Using information collected in the NLTS2 about 830 students with autism, Dr. Chiang looked at their participation in employment. Because the number of students who held full-time jobs was too small, Dr. Chiang looked at students who had full-time jobs and those who had part-time jobs.

 

Findings

Among the students with autism completing high school in this study, 56 percent had worked in some form since leaving high school and 44 percent had not. The average age for both groups was 21. The average hourly wage was $7.90. The top five types of jobs held by those who worked were:

  1. Material recording, scheduling, dispatching, and distribution (36.3 percent)
  2. Information and record clerks (12.9 percent),
  3. Building cleaning and pest control workers (8.5 percent)
  4. Retail sales workers (5.2 percent)
  5. Workers in other production occupations (5.1 percent)

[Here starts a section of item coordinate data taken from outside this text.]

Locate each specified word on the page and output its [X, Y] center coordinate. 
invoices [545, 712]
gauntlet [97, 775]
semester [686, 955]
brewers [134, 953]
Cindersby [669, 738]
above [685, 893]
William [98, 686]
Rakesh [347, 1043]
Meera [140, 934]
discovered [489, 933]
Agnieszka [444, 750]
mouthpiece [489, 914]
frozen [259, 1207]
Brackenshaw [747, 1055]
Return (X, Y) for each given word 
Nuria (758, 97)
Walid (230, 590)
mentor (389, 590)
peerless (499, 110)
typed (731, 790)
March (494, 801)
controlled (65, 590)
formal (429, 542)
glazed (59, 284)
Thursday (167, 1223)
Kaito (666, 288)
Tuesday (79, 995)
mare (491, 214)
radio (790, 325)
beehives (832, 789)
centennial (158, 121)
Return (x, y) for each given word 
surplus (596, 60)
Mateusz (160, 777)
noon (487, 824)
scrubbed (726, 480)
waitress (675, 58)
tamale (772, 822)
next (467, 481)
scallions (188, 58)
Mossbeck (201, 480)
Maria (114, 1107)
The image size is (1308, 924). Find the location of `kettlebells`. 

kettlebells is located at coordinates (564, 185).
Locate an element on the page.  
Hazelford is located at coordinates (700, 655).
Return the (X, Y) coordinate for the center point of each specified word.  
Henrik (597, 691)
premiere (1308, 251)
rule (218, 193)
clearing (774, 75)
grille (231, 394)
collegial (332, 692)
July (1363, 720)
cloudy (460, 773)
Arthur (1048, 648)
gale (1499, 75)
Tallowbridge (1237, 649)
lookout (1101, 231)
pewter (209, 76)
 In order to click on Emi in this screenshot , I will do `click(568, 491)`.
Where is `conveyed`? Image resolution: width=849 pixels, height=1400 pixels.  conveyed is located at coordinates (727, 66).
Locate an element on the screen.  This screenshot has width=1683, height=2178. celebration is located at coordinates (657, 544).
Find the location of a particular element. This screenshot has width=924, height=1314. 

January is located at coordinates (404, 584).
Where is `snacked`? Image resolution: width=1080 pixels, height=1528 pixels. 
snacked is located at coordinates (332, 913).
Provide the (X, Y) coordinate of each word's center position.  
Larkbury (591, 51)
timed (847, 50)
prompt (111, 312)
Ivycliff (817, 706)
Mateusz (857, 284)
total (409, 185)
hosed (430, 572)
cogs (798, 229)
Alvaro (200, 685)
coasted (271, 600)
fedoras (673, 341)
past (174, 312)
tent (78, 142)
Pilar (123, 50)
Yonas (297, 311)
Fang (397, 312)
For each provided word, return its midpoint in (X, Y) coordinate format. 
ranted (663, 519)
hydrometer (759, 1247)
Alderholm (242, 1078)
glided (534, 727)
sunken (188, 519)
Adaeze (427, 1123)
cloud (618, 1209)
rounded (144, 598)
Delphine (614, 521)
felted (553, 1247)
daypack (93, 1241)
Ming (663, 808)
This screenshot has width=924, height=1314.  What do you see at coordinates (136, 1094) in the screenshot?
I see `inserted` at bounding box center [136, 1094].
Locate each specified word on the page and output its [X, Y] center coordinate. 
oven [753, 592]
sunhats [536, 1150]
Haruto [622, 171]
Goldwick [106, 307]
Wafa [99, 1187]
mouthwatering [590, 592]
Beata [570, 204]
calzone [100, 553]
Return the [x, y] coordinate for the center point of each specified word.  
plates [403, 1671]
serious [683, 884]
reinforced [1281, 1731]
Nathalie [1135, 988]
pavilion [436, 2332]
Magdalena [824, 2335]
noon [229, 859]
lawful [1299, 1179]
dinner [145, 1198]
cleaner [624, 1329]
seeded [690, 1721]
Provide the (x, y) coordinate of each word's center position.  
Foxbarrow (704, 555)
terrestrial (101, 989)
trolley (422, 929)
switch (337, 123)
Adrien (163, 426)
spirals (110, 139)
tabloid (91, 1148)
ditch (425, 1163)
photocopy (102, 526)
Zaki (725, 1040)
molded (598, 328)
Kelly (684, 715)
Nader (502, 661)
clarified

Dr. Chiang found that individuals who worked differed significantly from those who did not on 16 variables:

  1. Annual household income
  2. Parents’ education
  3. Parents’ attendance at their child’s IEP meetings
  4. Parents’ expectations of their child’s participation in postsecondary employment
  5. The person’s gender
  6. Social skills
  7. Self-care skills
  8. Verbal skills
  9. The presence of an intellectual disability
  10. Whether the person had graduated from high school or not
  11. High school academic performance
  12. Whether the person had a paid job while in high school
  13. Whether the person received career counseling during high school
  14. Whether the person had participated in postsecondary education since leaving high school
  15. Whether the person’s school planned for what the person would do after high school
  16. Whether the person’s school contacted vocational training programs or potential employers

Her analysis found that eight of those variables were significantly predictive of the probability of students with autism finding work after high school:

  1. Students from families with higher incomes are more likely to seek and find jobs.
  2. Those whose parents have a bachelor’s degree or higher are more likely to work.
  3. Women are more likely to find jobs than men.
  4. Those with high social skills are more likely to have jobs.
  5. Those without an intellectual disability are more likely to work.
  6. Those with a high school diploma are more likely to be employed.
  7. Those who receive career counseling are more likely to be employed.
  8. Those whose schools do contact training programs/potential employers are more likely to find work after high school.
 
Conclusion

The finding that more than half of the students with autism who completed high school were employed is encouraging. However, the hourly average wage of $7.90 is quite low, below the 2007 minimum national mean hourly wage of $8.03. A 2012 study reported that participation in post-secondary education positively correlated to higher earnings while receiving on-the-job supports, job readiness training, and Social Security Disability or Supplemental Security Income benefits correlated to lower earnings.

The results of Dr. Chiang’s study as well as others show that students with autism who complete high school work in a wide range of jobs. Dr. Chiang’s analysis found 29 different paid jobs, including material recording, record clerks, building cleaning and pest control workers, retail sales, and workers in other production occupations.

Dr. Chiang’s findings suggest that parents and professionals who assist individuals with autism in finding paid jobs need not be constrained by the stereotyped thinking that suggests that individuals with autism can do only certain types of jobs due to their deficits. Instead, they may consider the interests and strengths of individuals with autism and explore possible job opportunities that match those interests and strengths.